— AIM —
Please copy the material below line by line without changing anything, and leave out the pictures.

<<<<

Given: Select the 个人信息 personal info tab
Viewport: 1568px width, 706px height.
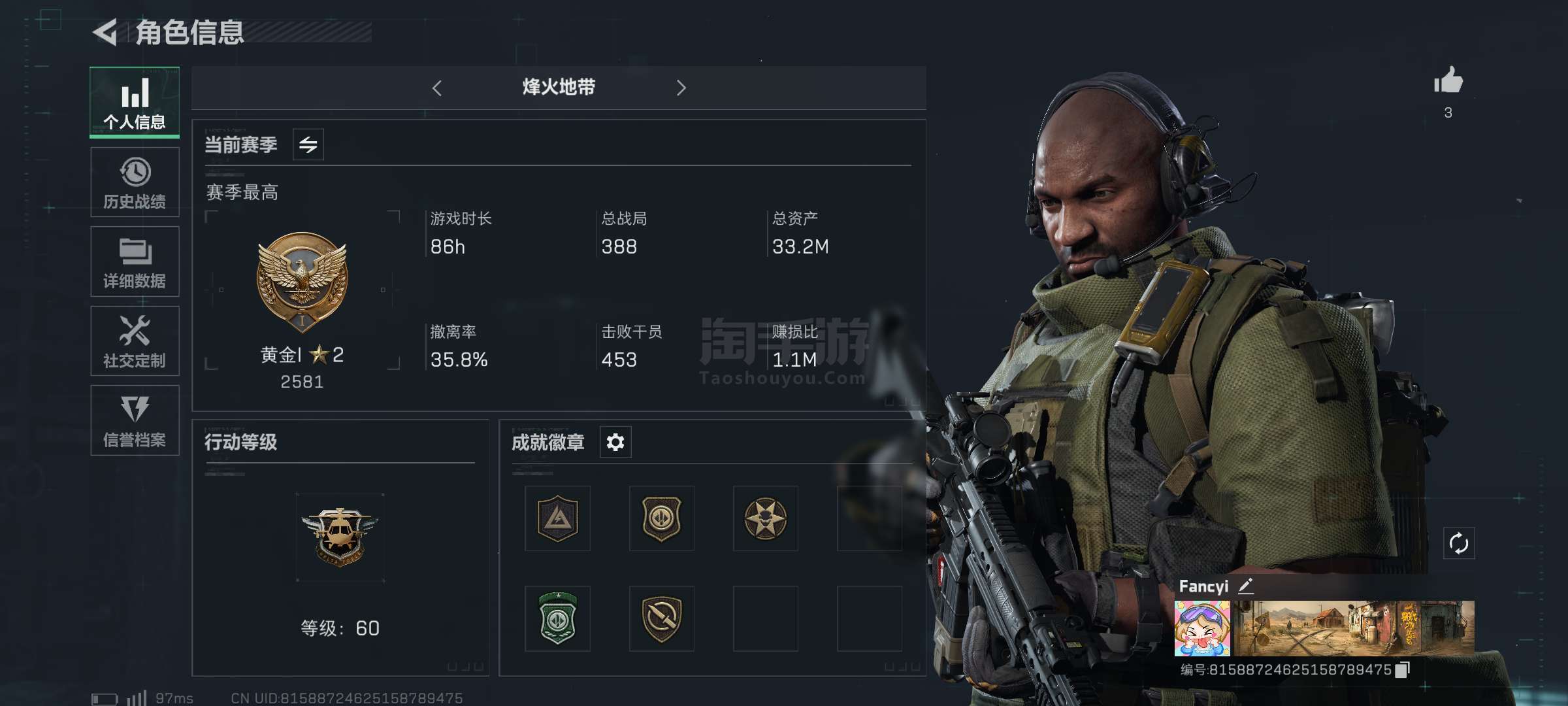Looking at the screenshot, I should [x=135, y=103].
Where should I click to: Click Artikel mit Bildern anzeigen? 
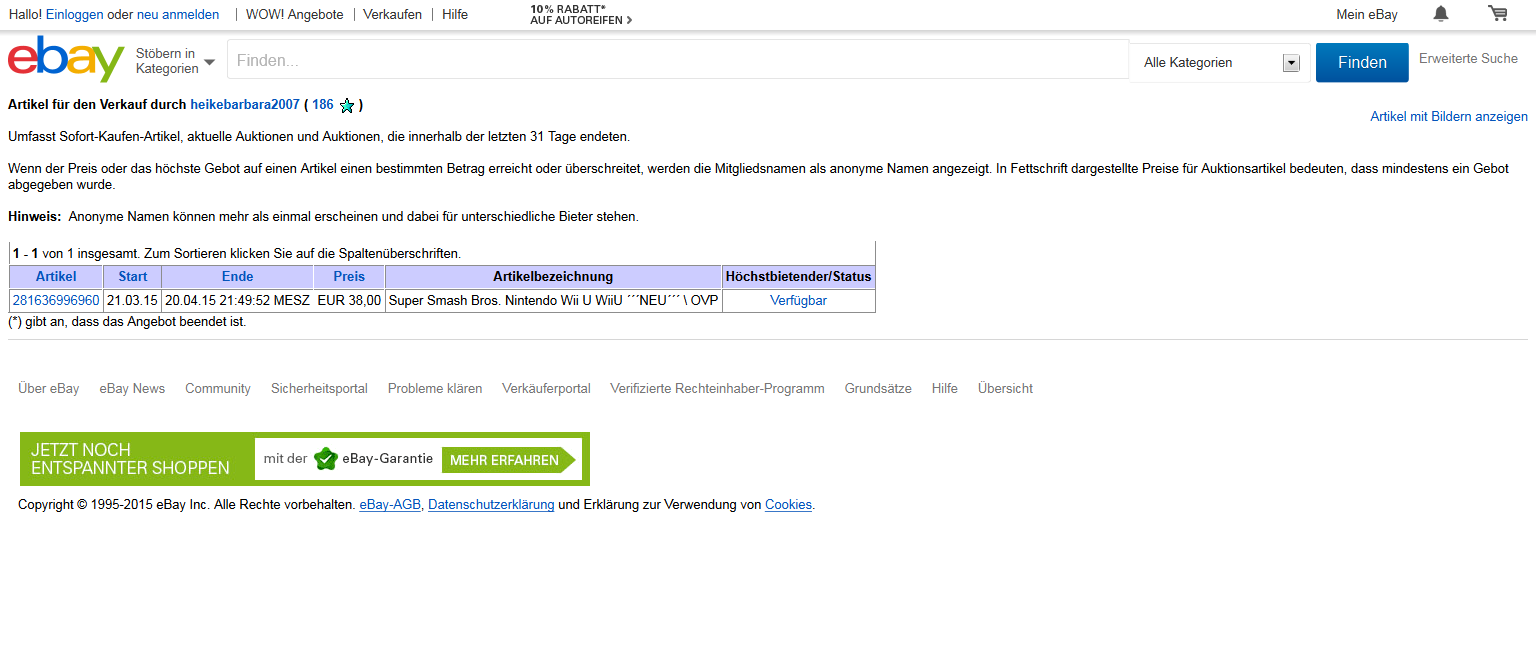click(1448, 117)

>>>>

— COMPLETED TASK —
Given: Select the 个人信息 personal info tab
Viewport: 1568px width, 706px height.
Looking at the screenshot, I should [x=135, y=103].
Where should I click to: Click Artikel mit Bildern anzeigen? 
click(1448, 117)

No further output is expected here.